Amacı çok güzel olan lakin uygulanışı ve gündelik hayata aktarılışı itibariyle sorunlar taşıyan bir mesele var ki, içler acısı... Belki uygulanamayan ve gündelik hayata aktarılamayan değerler desek daha doğru olur. Elbette eğitim sistemimizin aksayan birçok yanı olduğu muhakkaktır. Her sistemde olduğu gibi aksaklıklar olur. Lakin bunların üzerine gidilip bu eksiklikler ve aksaklıklar giderilmezse işte o zaman bunun adı “sorun” olur ve çözülmesi bir zorunluluk teşkil eder.

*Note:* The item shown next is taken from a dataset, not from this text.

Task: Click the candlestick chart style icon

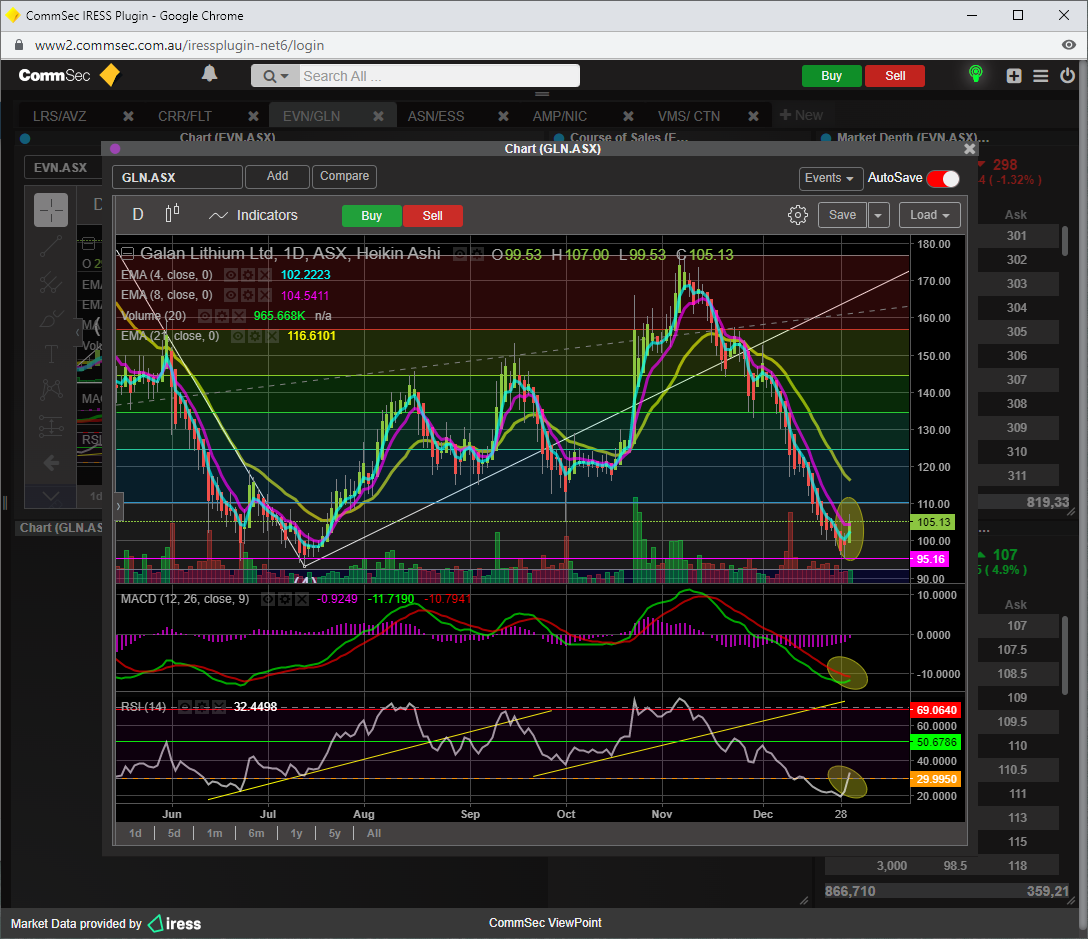Action: (x=172, y=214)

Şehitler Günü, Yaşlılar Haftası, Kütüphaneler Haftası, Dünya Otizm Farkındalık Günü, Kızılay Haftası, Gaziler Günü, Öğretmenler Günü, Atatürk Haftası, Anneler Günü, Babalar Günü, Vakıflar Haftası, Tüketiciyi Koruma Haftası ve Hayvanları Koruma Günü gibi birçok gün ve haftanın varlığını biliyor, duyuyoruz. Milli Eğitim Bakanlığı’nın bu konuda Resmi Gazetede yayımlanmış MEB Eğitim Kurumları Sosyal Etkinlikler Yönetmeliği’nin dayanak noktası olduğunu da biliyoruz. Biliyoruz bilmesine, hatta öğretmenler kurulu kararları çerçevesinde sene başında kutlanmasına karar verilen belirli gün ve haftaların kutlandığını da biliyoruz. Lakin bunu gündelik hayata aktarabiliyor muyuz? İşte mesele burada değerli okurlar. Örnek vermek gerekirse; yaşlılar haftasında yaşça büyüklerimizin halini hatrını soruyor, çiçek kapıp huzurevlerini ziyaret ediyor, fotoğraflar çektiriyor, sosyal medyada paylaşıyor ve kendimizi bir günlük bu görevimizi yapmış sayıyoruz. Peki kalan 364 gün?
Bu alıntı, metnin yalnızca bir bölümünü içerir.